Les tensions au Moyen-Orient font grimper les cours du brut, atteignant des niveaux jamais égalés depuis plusieurs semaines. Hier, les prix du pétrole étaient encore en légère hausse, après une brusque poussée dans la nuit de mardi à mercredi. Les attaques menées par l’Iran contre des bases américaines en Irak font craindre désormais le pire dans cette région pétrolifère.

Peu après l’ouverture des marchés, vers 10H40 GMT, le baril de Brent de la mer du Nord pour livraison en mars valait 68,73 dollars à Londres, en hausse de 0,67% par rapport à la clôture de mardi. A New York, le baril américain de WTI pour février gagnait 0,35% à 62,91 dollars. Les attaques de mercredi étaient perçues comme un second pas vers l’inconnu, alors que la tension était déjà à son paroxysme depuis l’assassinat du général iranien à Bagdad par un raid mené par les forces américaines. En effet, Téhéran a tiré, hier, tôt le matin, 22 missiles sol-sol sur deux bases irakiennes abritant des soldats américains, en représailles à l’assassinat par Washington de son puissant général Qassem Soleimani, une riposte qui marque une « nouvelle phase » dans les relations tendues entre les deux pays selon les experts, mais qui n’a pour le moment pas entraîné la déflagration redoutée. Les cours de l’or noir ont aussitôt signé un nouveau record ; le Brent et le WTI bondissant de plus de 4,5% pour atteindre des records depuis mi-septembre et fin avril, à respectivement 71,75 dollars et 65,65 dollars le baril. La hausse d’hier a été quelque peu atténuée dans la journée en l’absence d’une réaction officielle de Donald Trump, alors que la partie iranienne disait que ses attaques ne doivent pas être interprétées comme étant une volonté de verser dans l’escalade, mais une réponse à l’assassinat de son général. En outre, l’évaluation des dégâts a donné lieu à des pertes marginales, alors que le bilan global devait être annoncé dans la soirée d’hier par le président américain Donald Trump.
En tout cas, le regain de tension au Moyen-Orient fait craindre la rupture et/ou la perturbation de l’approvisionnement mondial en pétrole, d’autant plus que les parties impliquées dans ces tensions sont les plus grands producteurs mondiaux de brut, à savoir les Etats-Unis, l’Iran, l’Irak et l’Arabie Saoudite indirectement.

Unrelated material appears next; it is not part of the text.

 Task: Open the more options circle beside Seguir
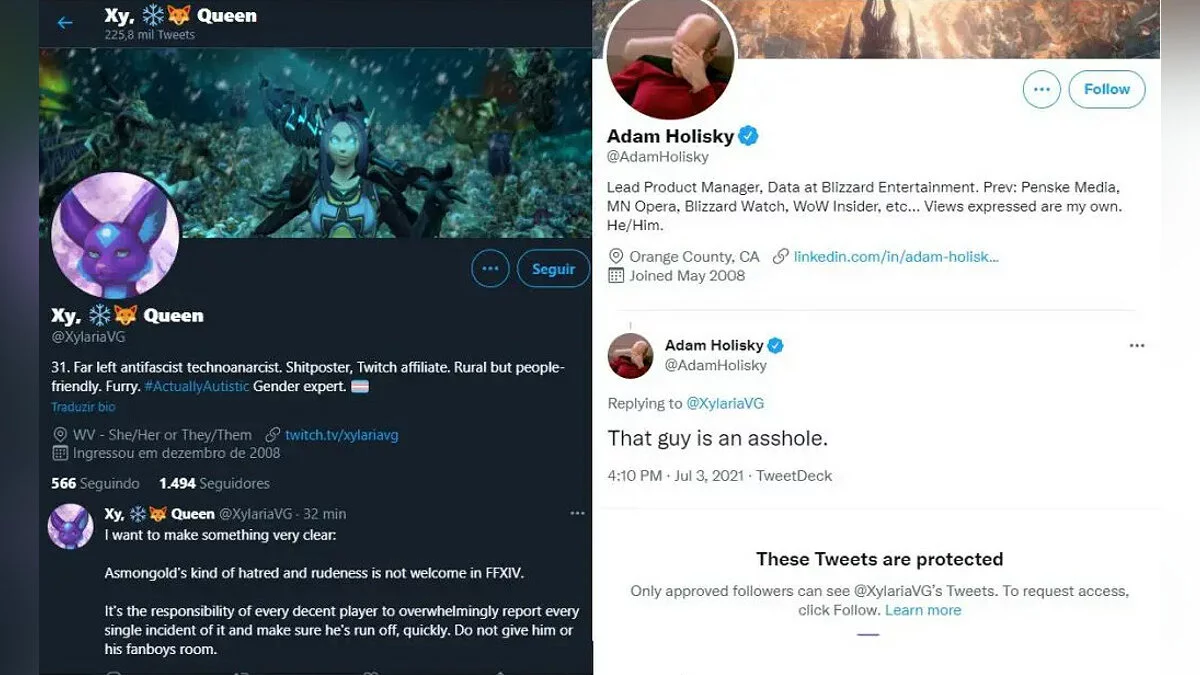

Ces risques ont fait sortir le secrétaire général de l’Opep de son silence, estimant que la production irakienne de pétrole n’a subi aucune perturbation après les frappes de missiles iraniens contre des sites de l’armée américaine en Irak. « C’est avec un grand soulagement que nous constatons que la sécurité est maintenue dans les installations en Irak et que la production se poursuit », a dit Mohammed Barkindo, secrétaire général de l’Organisation des pays exportateurs de pétrole, en marge d’une conférence à Abou Dhabi. Il n’y a pour le moment aucun risque de pénurie, ni de fermeture du détroit d’Ormuz, par où transite une part importante de la production mondiale, a pour sa part jugé le ministre de l’Energie des Emirats arabes unis en marge de cette conférence, soulignant que la région n’était pas en guerre pour le moment. « Nous ne prévoyons pas de pénurie à moins d’une escalade catastrophique, ce que nous n’imaginons pas », a dit Souhail al Mazrouei. Cependant, l’Opep pourra faire face à de possibles ruptures d’approvisionnement, mais seulement jusqu’à un certain point, a-t-il poursuivi. « Nous ne pouvons pas suppléer toutes les quantités qui viendraient à manquer avec nos capacités de production supplémentaires », a déclaré le ministre émirati. Dans un message adressé à Donald Trump lors de cette même conférence, le secrétaire général de l’Opep a prévenu que son organisation ne pouvait assurer à elle seule la stabilité des cours. Ceci dit, même si l’approvisionnement mondial de pétrole n’a pas été jusqu’ici affecté par le regain de tension au Moyen-Orient, les incidents de ces derniers jours ont fait grimper les cours à leur plus haut niveau depuis septembre dernier.